Provide an exact transcription of all the records.

Data extracted from a collection
* * * * *

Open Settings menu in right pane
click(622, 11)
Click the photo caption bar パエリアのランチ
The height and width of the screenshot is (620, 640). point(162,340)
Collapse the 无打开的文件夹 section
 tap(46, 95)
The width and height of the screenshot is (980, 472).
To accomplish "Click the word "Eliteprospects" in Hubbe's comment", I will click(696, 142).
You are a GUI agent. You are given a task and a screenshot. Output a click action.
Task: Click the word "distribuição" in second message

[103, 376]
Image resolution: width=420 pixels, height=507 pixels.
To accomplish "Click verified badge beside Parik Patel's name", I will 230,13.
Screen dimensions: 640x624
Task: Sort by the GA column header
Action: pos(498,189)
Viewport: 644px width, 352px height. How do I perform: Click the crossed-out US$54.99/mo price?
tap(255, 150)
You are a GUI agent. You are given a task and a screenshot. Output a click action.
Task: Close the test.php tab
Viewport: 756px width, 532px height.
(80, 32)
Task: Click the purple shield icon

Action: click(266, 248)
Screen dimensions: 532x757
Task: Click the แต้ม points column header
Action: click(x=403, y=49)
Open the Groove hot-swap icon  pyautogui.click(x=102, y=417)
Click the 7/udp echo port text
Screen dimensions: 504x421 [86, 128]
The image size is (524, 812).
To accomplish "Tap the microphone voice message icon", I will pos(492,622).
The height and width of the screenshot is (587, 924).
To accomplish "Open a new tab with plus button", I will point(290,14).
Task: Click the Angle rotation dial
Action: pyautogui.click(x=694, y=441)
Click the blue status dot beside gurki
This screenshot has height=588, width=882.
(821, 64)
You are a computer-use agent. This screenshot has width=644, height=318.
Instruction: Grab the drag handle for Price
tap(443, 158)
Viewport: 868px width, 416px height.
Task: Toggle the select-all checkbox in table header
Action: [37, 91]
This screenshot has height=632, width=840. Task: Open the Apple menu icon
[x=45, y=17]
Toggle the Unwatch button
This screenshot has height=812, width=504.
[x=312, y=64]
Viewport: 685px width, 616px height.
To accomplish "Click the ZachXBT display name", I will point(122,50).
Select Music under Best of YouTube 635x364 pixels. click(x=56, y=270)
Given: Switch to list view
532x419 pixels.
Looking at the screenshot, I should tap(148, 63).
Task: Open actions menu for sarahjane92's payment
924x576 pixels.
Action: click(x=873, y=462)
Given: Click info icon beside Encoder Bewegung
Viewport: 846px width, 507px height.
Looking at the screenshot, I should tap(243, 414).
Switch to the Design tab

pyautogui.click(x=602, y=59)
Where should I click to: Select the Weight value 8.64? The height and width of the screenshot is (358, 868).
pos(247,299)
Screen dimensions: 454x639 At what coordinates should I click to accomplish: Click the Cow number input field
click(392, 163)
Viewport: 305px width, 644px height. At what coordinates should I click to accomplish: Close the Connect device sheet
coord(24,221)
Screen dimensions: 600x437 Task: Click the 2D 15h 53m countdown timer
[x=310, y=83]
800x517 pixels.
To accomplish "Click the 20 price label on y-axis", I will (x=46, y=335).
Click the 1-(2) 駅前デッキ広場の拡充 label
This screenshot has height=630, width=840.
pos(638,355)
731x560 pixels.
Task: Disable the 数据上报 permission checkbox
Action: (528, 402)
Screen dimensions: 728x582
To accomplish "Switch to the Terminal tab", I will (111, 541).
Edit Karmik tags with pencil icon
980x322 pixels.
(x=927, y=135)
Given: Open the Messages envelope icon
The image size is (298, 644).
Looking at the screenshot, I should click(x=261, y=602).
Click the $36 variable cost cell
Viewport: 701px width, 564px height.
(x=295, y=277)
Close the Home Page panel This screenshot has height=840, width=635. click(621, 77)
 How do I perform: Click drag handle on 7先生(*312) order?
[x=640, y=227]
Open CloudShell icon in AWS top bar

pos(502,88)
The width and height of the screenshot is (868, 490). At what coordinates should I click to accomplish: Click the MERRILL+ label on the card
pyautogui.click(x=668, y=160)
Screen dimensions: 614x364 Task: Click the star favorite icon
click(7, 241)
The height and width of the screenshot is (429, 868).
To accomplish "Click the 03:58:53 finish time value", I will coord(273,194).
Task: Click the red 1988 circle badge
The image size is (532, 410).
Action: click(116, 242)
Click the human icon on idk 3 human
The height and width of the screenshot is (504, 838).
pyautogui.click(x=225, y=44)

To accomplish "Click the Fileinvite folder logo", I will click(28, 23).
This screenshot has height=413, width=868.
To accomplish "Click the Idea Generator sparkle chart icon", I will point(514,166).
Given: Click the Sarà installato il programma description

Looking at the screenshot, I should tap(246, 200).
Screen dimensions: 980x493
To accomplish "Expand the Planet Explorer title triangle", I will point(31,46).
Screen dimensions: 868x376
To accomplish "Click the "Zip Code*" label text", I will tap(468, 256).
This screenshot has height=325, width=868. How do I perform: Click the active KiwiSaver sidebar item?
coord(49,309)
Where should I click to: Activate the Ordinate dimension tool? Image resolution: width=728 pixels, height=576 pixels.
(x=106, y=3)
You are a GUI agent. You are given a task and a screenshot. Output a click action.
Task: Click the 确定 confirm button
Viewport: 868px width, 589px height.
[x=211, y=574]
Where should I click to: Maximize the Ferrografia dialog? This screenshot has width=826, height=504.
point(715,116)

* * * * *

### TASK RESULT
Open Settings menu in right pane
click(622, 11)
Click the photo caption bar パエリアのランチ
The height and width of the screenshot is (620, 640). point(162,340)
Collapse the 无打开的文件夹 section
 tap(46, 95)
The width and height of the screenshot is (980, 472).
To accomplish "Click the word "Eliteprospects" in Hubbe's comment", I will click(696, 142).
You are a GUI agent. You are given a task and a screenshot. Output a click action.
Task: Click the word "distribuição" in second message

[103, 376]
Image resolution: width=420 pixels, height=507 pixels.
To accomplish "Click verified badge beside Parik Patel's name", I will 230,13.
Screen dimensions: 640x624
Task: Sort by the GA column header
Action: pos(498,189)
Viewport: 644px width, 352px height. How do I perform: Click the crossed-out US$54.99/mo price?
tap(255, 150)
You are a GUI agent. You are given a task and a screenshot. Output a click action.
Task: Close the test.php tab
Viewport: 756px width, 532px height.
(80, 32)
Task: Click the purple shield icon

Action: click(266, 248)
Screen dimensions: 532x757
Task: Click the แต้ม points column header
Action: click(x=403, y=49)
Open the Groove hot-swap icon  pyautogui.click(x=102, y=417)
Click the 7/udp echo port text
Screen dimensions: 504x421 [86, 128]
The image size is (524, 812).
To accomplish "Tap the microphone voice message icon", I will pos(492,622).
The height and width of the screenshot is (587, 924).
To accomplish "Open a new tab with plus button", I will point(290,14).
Task: Click the Angle rotation dial
Action: pyautogui.click(x=694, y=441)
Click the blue status dot beside gurki
This screenshot has height=588, width=882.
(821, 64)
You are a computer-use agent. This screenshot has width=644, height=318.
Instruction: Grab the drag handle for Price
tap(443, 158)
Viewport: 868px width, 416px height.
Task: Toggle the select-all checkbox in table header
Action: [37, 91]
This screenshot has height=632, width=840. Task: Open the Apple menu icon
[x=45, y=17]
Toggle the Unwatch button
This screenshot has height=812, width=504.
[x=312, y=64]
Viewport: 685px width, 616px height.
To accomplish "Click the ZachXBT display name", I will point(122,50).
Select Music under Best of YouTube 635x364 pixels. click(x=56, y=270)
Given: Switch to list view
532x419 pixels.
Looking at the screenshot, I should tap(148, 63).
Task: Open actions menu for sarahjane92's payment
924x576 pixels.
Action: click(x=873, y=462)
Given: Click info icon beside Encoder Bewegung
Viewport: 846px width, 507px height.
Looking at the screenshot, I should tap(243, 414).
Switch to the Design tab

pyautogui.click(x=602, y=59)
Where should I click to: Select the Weight value 8.64? The height and width of the screenshot is (358, 868).
pos(247,299)
Screen dimensions: 454x639 At what coordinates should I click to accomplish: Click the Cow number input field
click(392, 163)
Viewport: 305px width, 644px height. At what coordinates should I click to accomplish: Close the Connect device sheet
coord(24,221)
Screen dimensions: 600x437 Task: Click the 2D 15h 53m countdown timer
[x=310, y=83]
800x517 pixels.
To accomplish "Click the 20 price label on y-axis", I will (x=46, y=335).
Click the 1-(2) 駅前デッキ広場の拡充 label
This screenshot has height=630, width=840.
pos(638,355)
731x560 pixels.
Task: Disable the 数据上报 permission checkbox
Action: (528, 402)
Screen dimensions: 728x582
To accomplish "Switch to the Terminal tab", I will (111, 541).
Edit Karmik tags with pencil icon
980x322 pixels.
(x=927, y=135)
Given: Open the Messages envelope icon
The image size is (298, 644).
Looking at the screenshot, I should click(x=261, y=602).
Click the $36 variable cost cell
Viewport: 701px width, 564px height.
(x=295, y=277)
Close the Home Page panel This screenshot has height=840, width=635. click(621, 77)
 How do I perform: Click drag handle on 7先生(*312) order?
[x=640, y=227]
Open CloudShell icon in AWS top bar

pos(502,88)
The width and height of the screenshot is (868, 490). At what coordinates should I click to accomplish: Click the MERRILL+ label on the card
pyautogui.click(x=668, y=160)
Screen dimensions: 614x364 Task: Click the star favorite icon
click(7, 241)
The height and width of the screenshot is (429, 868).
To accomplish "Click the 03:58:53 finish time value", I will coord(273,194).
Task: Click the red 1988 circle badge
The image size is (532, 410).
Action: click(116, 242)
Click the human icon on idk 3 human
The height and width of the screenshot is (504, 838).
pyautogui.click(x=225, y=44)

To accomplish "Click the Fileinvite folder logo", I will click(28, 23).
This screenshot has height=413, width=868.
To accomplish "Click the Idea Generator sparkle chart icon", I will point(514,166).
Given: Click the Sarà installato il programma description

Looking at the screenshot, I should tap(246, 200).
Screen dimensions: 980x493
To accomplish "Expand the Planet Explorer title triangle", I will point(31,46).
Screen dimensions: 868x376
To accomplish "Click the "Zip Code*" label text", I will tap(468, 256).
This screenshot has height=325, width=868. How do I perform: Click the active KiwiSaver sidebar item?
coord(49,309)
Where should I click to: Activate the Ordinate dimension tool? Image resolution: width=728 pixels, height=576 pixels.
(x=106, y=3)
You are a GUI agent. You are given a task and a screenshot. Output a click action.
Task: Click the 确定 confirm button
Viewport: 868px width, 589px height.
[x=211, y=574]
Where should I click to: Maximize the Ferrografia dialog? This screenshot has width=826, height=504.
point(715,116)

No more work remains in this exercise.